While these additional Anglo-Catholic rites meet the needs of Anglo-Catholics, some of them may be outright offensive to those of the "Low" or "Evangelical" parties in the Episcopal Church. There is no doubt that this book is intended for Anglo-Catholics and Ritualists. One wonders if the appeal of the book might have been broader if the publishers had simply reformed the 1979 Prayer Book.
That being said, there is a lot to like about this volume. In some ways it is an improvement over the 1979 BCP in its layout: congregational responses are printed in bold and therefore it kind of jumps out of you and encourages you to say your part in the Service. It is a nice cloth bound volume that should hold up to the normal weekly (and possibly daily).
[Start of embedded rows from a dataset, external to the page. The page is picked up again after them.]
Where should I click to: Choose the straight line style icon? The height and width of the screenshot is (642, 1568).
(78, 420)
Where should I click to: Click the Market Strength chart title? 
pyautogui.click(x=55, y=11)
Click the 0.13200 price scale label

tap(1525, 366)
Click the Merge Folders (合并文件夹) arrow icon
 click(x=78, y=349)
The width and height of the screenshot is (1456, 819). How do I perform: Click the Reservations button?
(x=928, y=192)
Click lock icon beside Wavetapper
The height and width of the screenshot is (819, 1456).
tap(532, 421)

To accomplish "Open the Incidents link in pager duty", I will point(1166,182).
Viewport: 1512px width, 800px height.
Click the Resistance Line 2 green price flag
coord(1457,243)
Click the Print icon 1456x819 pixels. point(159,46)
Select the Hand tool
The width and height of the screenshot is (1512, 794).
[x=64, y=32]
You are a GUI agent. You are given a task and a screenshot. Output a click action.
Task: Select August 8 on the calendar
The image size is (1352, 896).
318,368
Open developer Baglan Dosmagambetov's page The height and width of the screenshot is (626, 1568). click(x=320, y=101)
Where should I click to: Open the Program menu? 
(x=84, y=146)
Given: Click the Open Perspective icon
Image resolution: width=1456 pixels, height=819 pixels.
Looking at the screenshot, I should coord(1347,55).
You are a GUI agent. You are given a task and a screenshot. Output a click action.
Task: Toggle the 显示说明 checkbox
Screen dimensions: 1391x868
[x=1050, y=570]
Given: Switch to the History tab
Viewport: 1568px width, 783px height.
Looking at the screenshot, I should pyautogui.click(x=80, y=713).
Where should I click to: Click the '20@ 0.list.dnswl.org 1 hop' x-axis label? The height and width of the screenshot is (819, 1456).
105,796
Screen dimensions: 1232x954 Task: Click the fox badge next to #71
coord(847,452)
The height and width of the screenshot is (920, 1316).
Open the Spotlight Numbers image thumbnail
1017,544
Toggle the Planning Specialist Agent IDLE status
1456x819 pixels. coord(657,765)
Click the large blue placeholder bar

Because of the relatively low demand of a book such as this, the cost is rather high. (I cannot help but note that the Anglican Breviary is published for $85.00 in a bonded leather with ribbons -- it would have been nice if this volume were also published in that format). One wishes that the price was lower so more parishes so inclined could afford it. The question is how many traditional language parishes remain in the Episcopal Church, as well as how many "continuing Anglican" parishes would use it. Outside of the "8 o'clock" service and perhaps Lent, one rarely finds Rite One being used which is tragic (one also wishes that the rubrics were two way - that one could modernize Cramner's language).
Overall, I like the book and think that the Church of the Good Shepherd did a fine job in producing an Elizabethan Anglo-Catholic Missal, but it also leaves me with a certain sense of sadness about what our society has lost in its drift away from the language of Shakespeare, Cramner, & King James.